# Lost smart key 2013 Maxima



## Oldfrontier98 (Jan 20, 2019)

My friend gave me a 2013 Maxima that he wrecked about two years ago that should be a easy fix as it needs a door and fender and seems to not have any unibody damage.Problem is the smart key has gone missing and I'd like to get it running before I sink a bunch of money into it.Is the dealer the only way to get the new smart key programmed to the car? My friend says that some locksmiths can do it but I want another opinion before I start tossing out money.


----------



## quadraria10 (Jul 6, 2010)

It will really depend upon the locksmith. However when I tried to do the same exercise for my 2006 model, I got a lot of BS, and I was unable to find a locksmith who could actually do it. A guy tried a clone method that did not work. I think you will have a better chance to find one in a big city. I instead had to buy a chipped key off eBay, have it cut, and then went to the dealer to have the car's security system programmed to recognize the new key.

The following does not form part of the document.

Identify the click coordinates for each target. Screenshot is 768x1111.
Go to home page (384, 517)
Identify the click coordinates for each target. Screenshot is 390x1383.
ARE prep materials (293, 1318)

Another thing you may need to check is the Maximas SRS system. I foolishly helped my nephew buy a 2002 Acura that it turns out was in an accident with a curb that required some front suspension replacement. No airbag deployment, but an accident was stored and it means the SRS control unit, and both the driver's side seat belt and seat belt receptacle, require replacing to get it safetied and licensed. This is one huge pain in the ass. Hard to find parts used and dealer parts are simply too expensive. I did not realize that seat belts were a one time use thing now. All the new tech is great but it can really drive up the price of both used cars and repairs.


----------